Two of our team members, Raquel Liceras-Garrido and Katherine Bellamy have recently completed the project ‘Pathways to understanding 16th century Mesoamerican geographies’, funded by the Lancaster University Department of History.
This spin-off project has used ESRI StoryMaps, combining interactive texts, images and maps in a series of online interactive learning resources on the history, archaeology and geography of the Mesoamerican Postclassical and Colonial period of Central Mexico, beginning in the 14th through to the mid-16th century.
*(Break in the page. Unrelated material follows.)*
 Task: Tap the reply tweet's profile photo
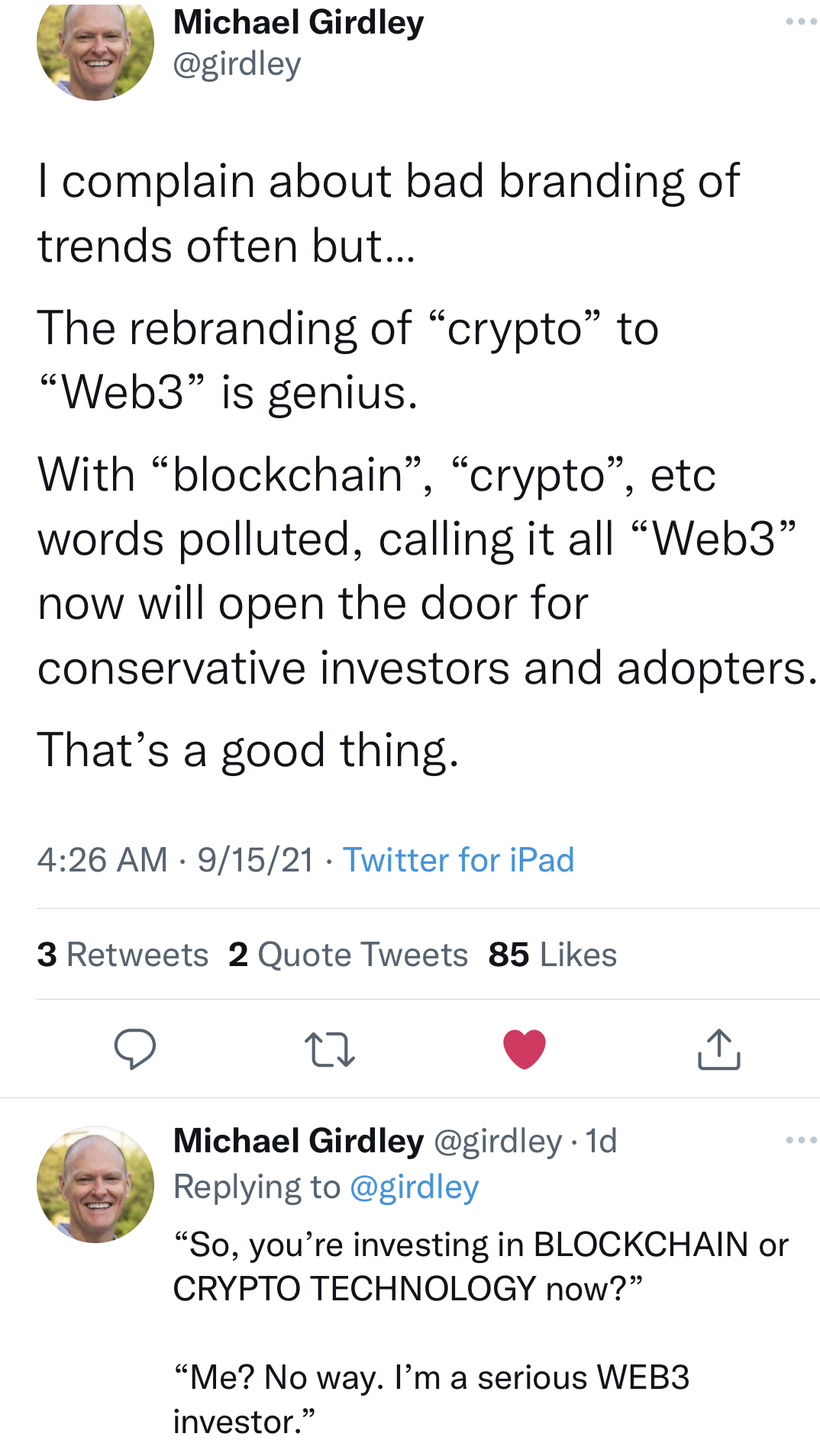pos(95,1184)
These resources are divided into three main areas:
The first of the story maps explores the history of the Mexica people, beginning with their journey to the foundation of Tenochtitlan in 1325, which would become (alongside its neighbour city to the north, Tlatelolco) the heart of the Triple Alliance. Following this, the story map shows how the Mexica began to expand, featuring the lists of conquered settlements as recorded in the Codex Mendoza. This leads up to the arrival of the Spanish, and the ultimate meeting of Moctezuma II and Hernán Cortés in 1519. It then proceeds to describe how Cortés, with considerable assistance from his indigenous allies, conquered Tenochtitlan. This story map concludes with a look at the beginning of the colonial era, exploring how the Spanish began to impose their own institutions across ‘New Spain’, with varying success due to the continuing influence of indigenous institutions across Mesoamerica.
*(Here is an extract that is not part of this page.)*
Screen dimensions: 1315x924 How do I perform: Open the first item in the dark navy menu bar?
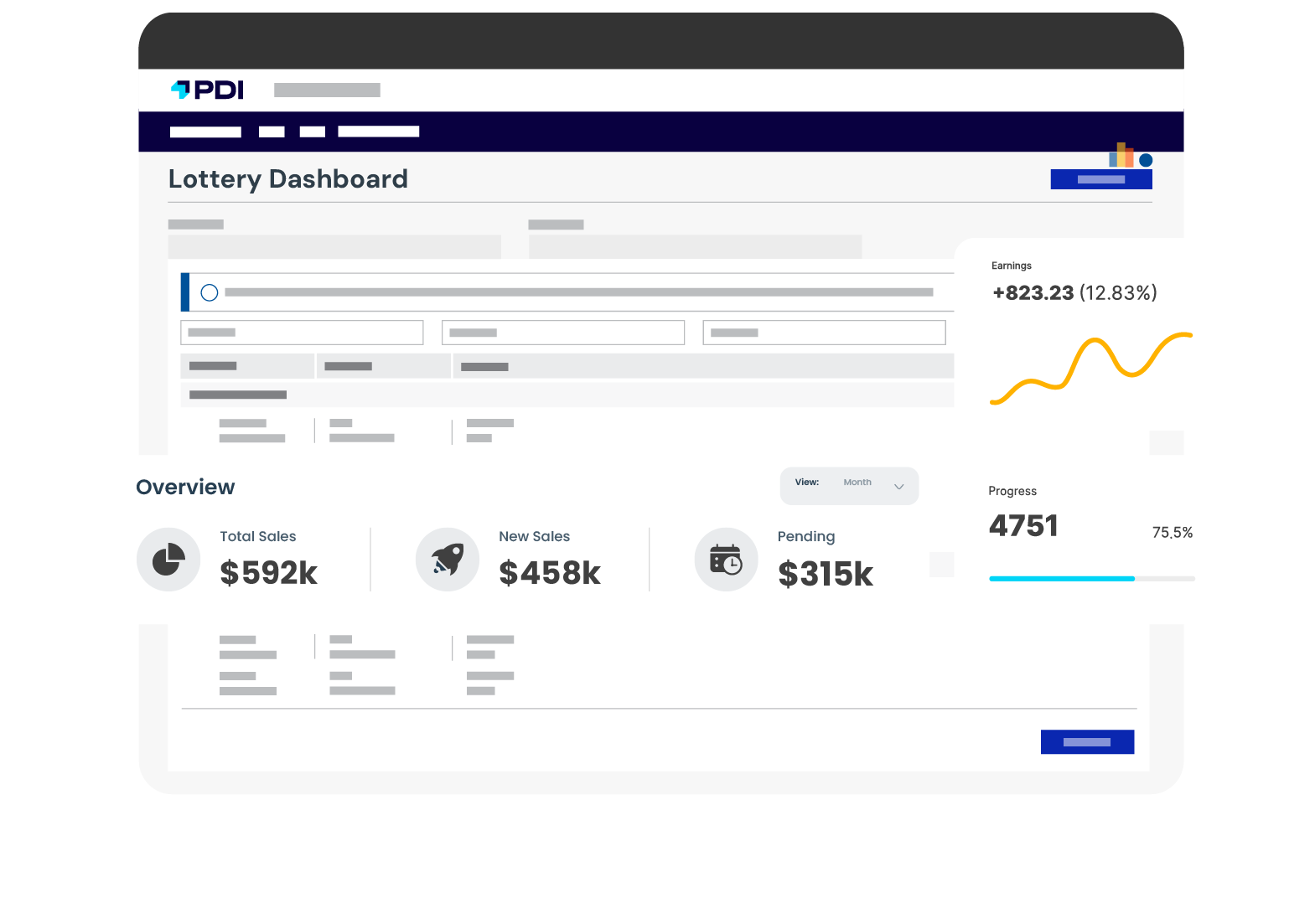(x=205, y=132)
This story map explores the nature of historic place-names across what is currently Mexico, introducing the importance of place-names and language as a tool of colonisation and empire. The story map explores how this tool was used not only by the Spanish, but also by the Mexica and the Triple Alliance (not to mention other indigenous groups), as part of their systematic colonisation of conquered settlements and people. The story map goes on to explore how indigenous place-names continued to be used, despite the processes of colonisation at the hands of both the Triple Alliance and the Spanish. In addition, it explores the meaning of Nahua toponymy in particular – demonstrating the use of suffixes such as -tepec (which means ‘inhabited place’) and showing the distribution of some of these examples. Following this are some case studies of individual place-names, explaining their meaning and how they have been depicted in the historical record. The story map concludes by giving a brief overview of colonial naming, and how indigenous influences have continued.
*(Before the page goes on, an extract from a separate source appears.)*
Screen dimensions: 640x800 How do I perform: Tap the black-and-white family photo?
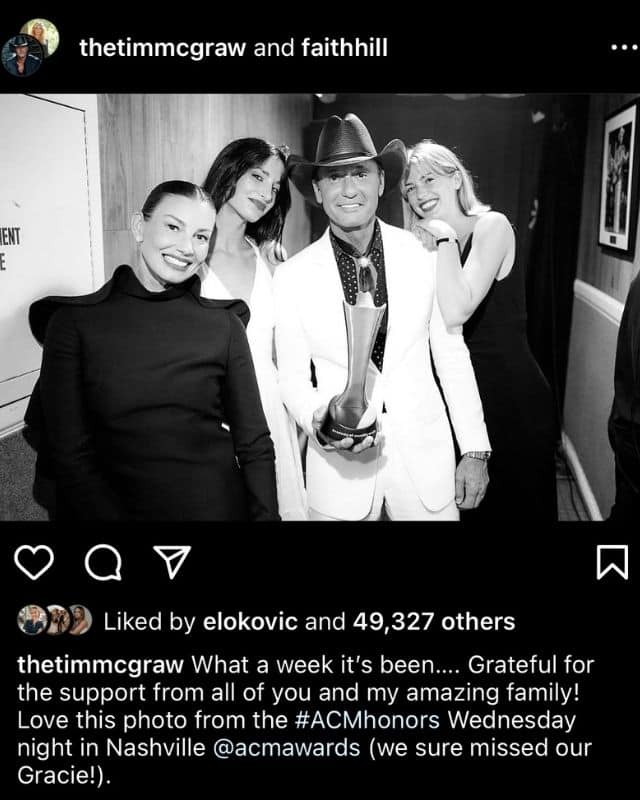coord(320,307)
The final story map discusses depictions of geographic space and place. This starts with an explanation of why this is an important discussion, with particular reference to, and problematisation of, the use of Geographic Information Systems for representing historical geographies. Following this, the story map introduces the idea of representations of space, which may be unfamiliar to the modern reader, and explores the various types of pre-Hispanic Nahuatl documents, including those which represented geographies. The story map gives an introduction to the state of Spanish cartography in the sixteenth-century, before going on to discuss how the Spanish and Nahua traditions of depicting geography began to merge during the conquest of Mexico. There is considerable evidence of this merging of traditions throughout the historical record, which the story map explains, giving two specific examples.